▸ COMPITI DA SVOLGERE:
- A) Nel testo sui cristiani in Israele, quali attività promuovono le dozzine di organismi interreligiosi? Elencale tutte.
- B) Secondo il testo sui cristiani in Israele, quante organizzazioni israeliane promuovono la comprensione e la collaborazione arabo-ebraiche in generale?
- C) Prosegui il testo sui cristiani in Israele a partire dal punto in cui si interrompe.

▸ TESTO CITATO:
########################################

Tuttavia circa la metà di loro è entrata o risiede illegalmente, e la loro posizione
è precaria dal punto di vista legale. Tuttavia la sostanziale presenza cristiana
in mezzo a questa popolazione alimenta una vita religiosa piena di vitalità e rappresenta
una significativa terza dimensione della realtà cristiana nell'Israele di oggi. Questi
fattori hanno contribuito, fra gli altri, a una crescente familiarità in Israele con
il cristianesimo odierno. Inoltre, mentre esistono circa duecento organizzazioni israeliane
che promuovono la comprensione e la collaborazione arabo-ebraiche in generale, esistono
anche letteralmente dozzine di organismi che promuovono incontri interreligiosi, dialogo
e studi, e la presenza cristiana al loro interno è esorbitante e assai significativa.
Ciò naturalmente è dovuto in sostanza alla presenza di istituzioni cristiane e ai
loro presbiteri, alunni, rappresentanti internazionali delle chiese e così via, che
contribuiscono, in modo del tutto sproporzionato rispetto al loro numero, a questi
sforzi, soprattutto nel campo dell'istruzione. Inoltre il fatto che nello Stato di
Israele i cristiani, come i musulmani, rappresentino una minoranza che vuol essere
accettata e compresa dalla maggioranza degli ebrei, è servito da stimolo per l'impegno
interreligioso (contrariamente ad altri luoghi, dove spesso accade l'inverso). I
cristiani in Israele si trovano naturalmente in una situazione molto diversa da quella
delle loro comunità sorelle in Terra Santa, che fanno parte di una società palestinese
che lotta per la propria indipendenza e che vengono inevitabilmente coinvolte tutti
i giorni nel conflitto israelo-palestinese. In effetti l'ubicazione di alcune di queste
comunità ai confini tra Israele e la giurisdizione palestinese fa sì che queste spesso
debbano sopportare l'affronto delle misure di sicurezza che lo Stato ebraico si sente
in obbligo di mantenere al fine di proteggere i propri cittadini dalla continua violenza
dall'interno dei territori palestinesi. È giusto e opportuno che questi cristiani
palestinesi esprimano il loro disagio e le loro speranze riguardo alla situazione.

########################################

▸ SEZIONE DATI:
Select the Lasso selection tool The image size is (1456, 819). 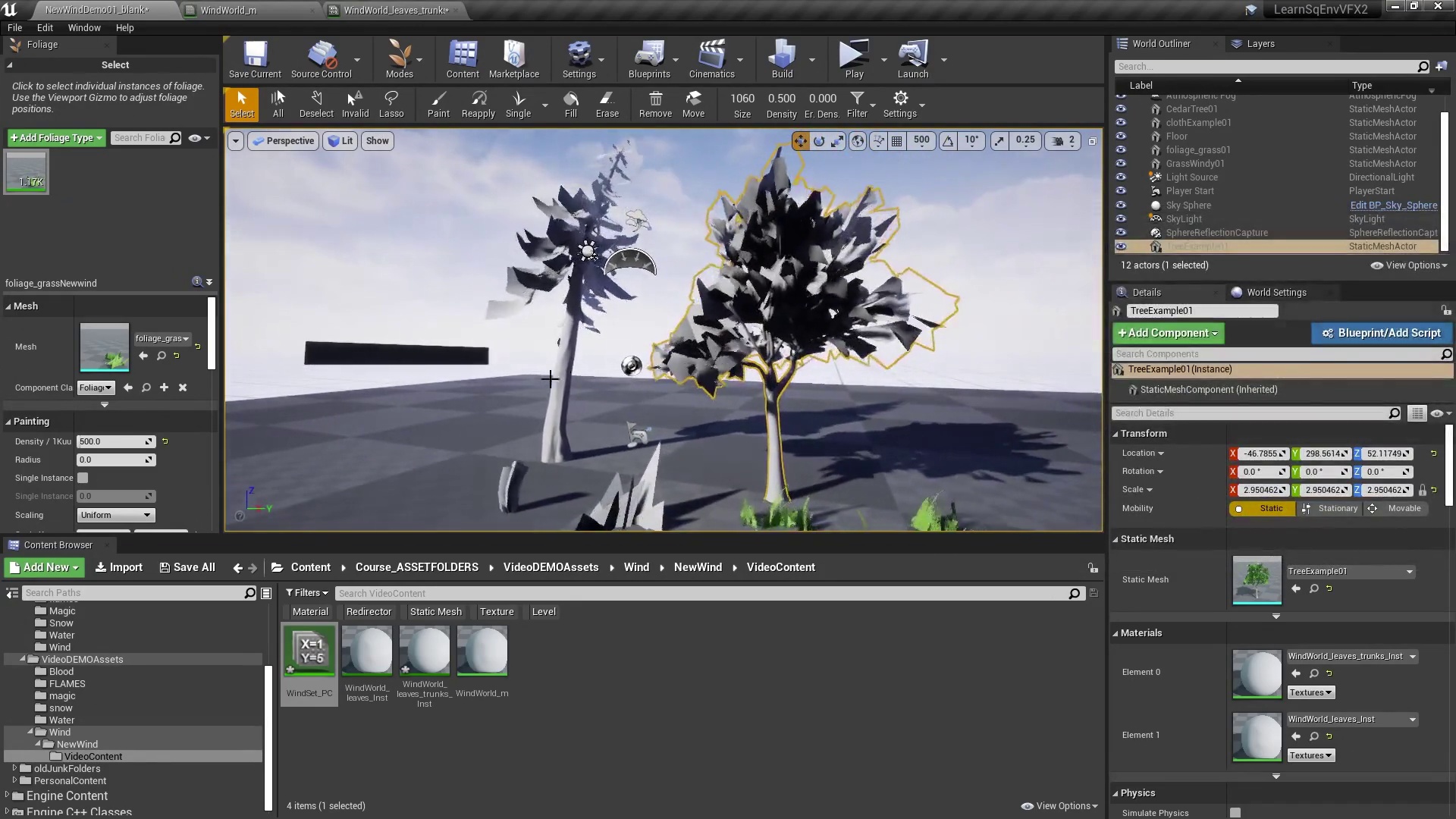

########################################

▸ RISPOSTE AI COMPITI:
- A) Incontri interreligiosi, dialogo, studi

- B) Circa duecento.

- C)
Tuttavia è rilevante e deplorevole che tali espressioni non siano sempre conformi
con la lettera e lo spirito del magistero riguardo ai rapporti con gli ebrei e l'ebraismo.
Ciò sembra riflettersi in un contesto geografico più ampio, dove l'impatto del conflitto
arabo-israeliano ha rappresentato troppo spesso un disagio per molti cristiani nei
confronti della riscoperta da parte della Chiesa delle proprie radici ebraiche e talvolta
una preferenza per il pregiudizio storico. Tuttavia la difficile situazione dei
palestinesi in generale, e dei cristiani palestinesi in particolare, dovrebbe preoccupare
profondamente gli ebrei sia in Israele che nella diaspora. Per incominciare, proprio
l'ebraismo ha mostrato al mondo che ogni persona umana è creata a immagine divina;
e che di conseguenza, come insegnano i saggi del Talmud, ogni atto irrispettoso nei
confronti di un'altra persona è un atto irrispettoso nei confronti del Creatore stesso.
Noi abbiamo una responsabilità particolare nei confronti del prossimo che soffre.
E tale responsabilità è ancora più grande quando la sofferenza scaturisce da un conflitto
cui partecipiamo e in cui, paradossalmente, abbiamo precisamente il dovere morale
e religioso di proteggere e difendere noi stessi. Per me personalmente, in quanto
israeliano di Gerusalemme, la penosa situazione in Terra Santa e la sofferenza di
tante persone da entrambe le parti dello spartiacque politico è causa di grande dolore,
anche se mi rendo perfettamente conto del fatto che essa viene usata e abusata per
fomentare tensioni che vanno ben oltre il contesto geografico del conflitto stesso.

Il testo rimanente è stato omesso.